** GIVEN REQUEST **
In the interview excerpt below, which award did Kelly Reichardt receive at the Locarno Film Festival?

+++ EXCERPT PROVIDED

Sometimes, nothing happens: nothing happens but waiting, saving and making do in the meantime. How do we make stories from these passages of time? Kelly Reichardt not only directs such stories but has also lived them—because sometimes, as a woman filmmaker, as many as twelve years pass by between making a first feature and making a second one (sometimes, of course, one doesn't even have that second chance). Between River of Grass (1994) and Old Joy (2006), Reichardt tried to make experimental films and turned to teaching. Since Old Joy, she has managed to make six features, most of which are shot in the Pacific Northwest and most of which focus, fittingly, on the day-to-day efforts of ordinary people—to fix their car, to find their dog or to find water, to make a living.
Perhaps passages of time like that between River of Grass and Old Joy make a gatherer of the woman filmmaker. Speaking to critics and journalists one morning during the Locarno Film Festival, where she received the Pardo d’Onore Manor award, Reichardt resisted commenting on sexism in film—mentioning an essay by Ursula K. Le Guin instead. In “The Carrier Bag Theory of Fiction” (1986), Le Guin exhorts writers to tell stories not of hunters but of gatherers, taking containers rather than weapons as models for storytelling. Of these two kinds of primordial tools, Le Guin is interested more in a bag for storing seeds or a bottle for storing water than in a club or a spear for killing an animal or a foe. Le Guin is bored of dramatic stories that get going with weapons: stories with containers at the center might be a challenge to write, but might be all the better for it.
If we must think in twos, Reichardt suggested, then we might think of the hunter and the gatherer rather than of man and woman. Or we might think—as Reichardt later did—of the owl and the cow. Ultimately, she said, it is because her stories are not weapon-stories but bag-stories that she struggles to get her films made. “Is there a place for these in the American landscape of storytelling?” she asked.
At the festival—ahead of the release of her new film, Showing Up (2022)—we spoke with Reichardt about art schools, her experimental and short films as well as her feature films, her long-time friendship with Todd Haynes, working with collaborators Christopher Blauvelt and Jonathan Raymond, and working with animals and actors. For much of the conversation, she made stories from stretches of waiting, saving and making do.
NOTEBOOK: How did you start out as a filmmaker?
KELLY REICHARDT: I went to an art school in Massachusetts, which seems quite strange, but it was before Google: back then, you just knew you wanted to get out of the city you were in, you got a ride to another city and you looked around at what was there. I ended up at an art school where there wasn’t a film program, but there were a handful of Super 8 cameras and some Bolexes. It was a very loose sort of situation. Every six months, we would have a review board and show what we had done that semester. Mostly, it was a painting school. I remember one person did the interior of their campervan, and got credit for it. I wasn’t learning film form or anything like that.
NOTEBOOK: Now you teach at an art school.

++++++
+++ RECORD EXTRACTS

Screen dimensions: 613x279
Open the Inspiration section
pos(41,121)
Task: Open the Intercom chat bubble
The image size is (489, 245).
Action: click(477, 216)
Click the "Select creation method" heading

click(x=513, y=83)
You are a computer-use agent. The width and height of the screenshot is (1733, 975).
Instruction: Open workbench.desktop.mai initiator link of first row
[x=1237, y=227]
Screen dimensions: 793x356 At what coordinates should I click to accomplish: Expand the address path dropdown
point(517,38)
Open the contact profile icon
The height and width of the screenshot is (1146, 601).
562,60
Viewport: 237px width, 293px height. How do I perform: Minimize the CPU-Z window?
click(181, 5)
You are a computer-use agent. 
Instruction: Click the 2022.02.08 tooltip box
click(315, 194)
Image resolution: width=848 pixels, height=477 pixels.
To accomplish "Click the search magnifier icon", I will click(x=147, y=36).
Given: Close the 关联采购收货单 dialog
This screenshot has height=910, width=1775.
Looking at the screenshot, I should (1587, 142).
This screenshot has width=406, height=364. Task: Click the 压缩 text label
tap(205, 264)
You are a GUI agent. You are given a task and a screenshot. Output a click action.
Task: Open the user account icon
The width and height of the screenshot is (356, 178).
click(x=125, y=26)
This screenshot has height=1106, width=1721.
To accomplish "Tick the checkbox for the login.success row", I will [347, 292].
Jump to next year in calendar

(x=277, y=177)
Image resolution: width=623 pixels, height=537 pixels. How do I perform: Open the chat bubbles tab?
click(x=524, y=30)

++++++

** TASK RESULT **
The Pardo d’Onore Manor award.